Last month, Ford announced that it was making its largest investment ever in electric vehicles. On Monday, it was Tesla and Hertz staking a claim on the EV growth chart. On Tuesday, General Motors (GM) created its own EV buzz by announcing that it plans to build 42,000 electric vehicle charging stations in the U.S. and Canada.
When the automaker’s $750 million Dealer Community Charging Program begins in 2022, it will be a cooperative effort between the company and its dealers -- one with a bit of a twist. Instead of trying to capture larger markets where good EV infrastructure already exists -- like Vermont and California -- the company and its dealers will work together to broaden access to charging in rural and urban areas where EV charging access is limited -- like Kentucky and Louisiana.
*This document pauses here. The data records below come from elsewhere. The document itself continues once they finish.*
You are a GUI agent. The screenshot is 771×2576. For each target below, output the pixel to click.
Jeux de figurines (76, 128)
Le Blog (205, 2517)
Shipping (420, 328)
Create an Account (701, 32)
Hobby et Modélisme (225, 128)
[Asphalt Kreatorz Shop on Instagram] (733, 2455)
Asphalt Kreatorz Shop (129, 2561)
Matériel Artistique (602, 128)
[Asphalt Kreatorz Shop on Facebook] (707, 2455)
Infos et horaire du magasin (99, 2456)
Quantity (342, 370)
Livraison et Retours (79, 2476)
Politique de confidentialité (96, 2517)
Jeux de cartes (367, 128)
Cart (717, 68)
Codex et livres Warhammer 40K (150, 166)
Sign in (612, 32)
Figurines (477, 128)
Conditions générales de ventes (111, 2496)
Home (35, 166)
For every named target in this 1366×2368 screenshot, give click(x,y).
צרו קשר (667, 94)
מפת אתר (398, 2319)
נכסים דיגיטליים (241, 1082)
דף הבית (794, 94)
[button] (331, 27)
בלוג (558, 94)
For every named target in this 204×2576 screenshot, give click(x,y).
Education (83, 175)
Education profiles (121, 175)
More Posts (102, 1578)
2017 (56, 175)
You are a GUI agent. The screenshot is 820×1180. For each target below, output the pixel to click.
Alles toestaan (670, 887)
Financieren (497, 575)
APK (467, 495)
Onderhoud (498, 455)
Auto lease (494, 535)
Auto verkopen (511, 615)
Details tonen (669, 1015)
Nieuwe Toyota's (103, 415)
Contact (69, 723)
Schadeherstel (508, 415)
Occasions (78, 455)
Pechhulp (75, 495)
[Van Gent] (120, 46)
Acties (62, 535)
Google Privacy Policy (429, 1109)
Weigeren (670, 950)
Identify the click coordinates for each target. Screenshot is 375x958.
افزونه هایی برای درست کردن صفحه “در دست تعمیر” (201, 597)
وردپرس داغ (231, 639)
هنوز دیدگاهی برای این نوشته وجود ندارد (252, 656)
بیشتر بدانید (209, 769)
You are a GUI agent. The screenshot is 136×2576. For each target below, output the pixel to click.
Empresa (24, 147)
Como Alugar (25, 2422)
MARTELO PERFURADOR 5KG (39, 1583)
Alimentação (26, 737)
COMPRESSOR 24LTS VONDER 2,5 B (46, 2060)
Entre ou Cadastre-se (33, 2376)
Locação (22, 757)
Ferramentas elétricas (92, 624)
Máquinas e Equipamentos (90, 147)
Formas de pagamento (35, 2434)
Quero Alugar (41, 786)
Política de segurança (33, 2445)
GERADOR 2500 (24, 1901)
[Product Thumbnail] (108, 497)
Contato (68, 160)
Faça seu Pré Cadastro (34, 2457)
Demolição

GM also plans to set the stations up at places where there’s some built-in density of potential EV users. That includes workplaces, multi-unit dwellings, sports and entertainment venues, and colleges and universities.
All for one, one for all
The automaker plans to partner with other EV charging networks to make its charging stations available to all EV customers, not just those who purchase an electric GM model. Officials say this will help simplify the charging experience by allowing drivers to find and use stations that they can pay for through the GM EV app.
Dovetailing the breadth of its own network with other charging networks will allow consumers to access nearly 85,000 charging spots throughout the U.S. and Canada. As of February 2021, there were around 97,600 charging outlets and 40,600 charging stations across the U.S.
"We want to give customers the right tools and access to charging where and when they need it, while working with our dealer network to accelerate the expansion of accessible charging throughout the U.S. and Canada, including in underserved, rural and urban areas," said GM President Mark Reuss.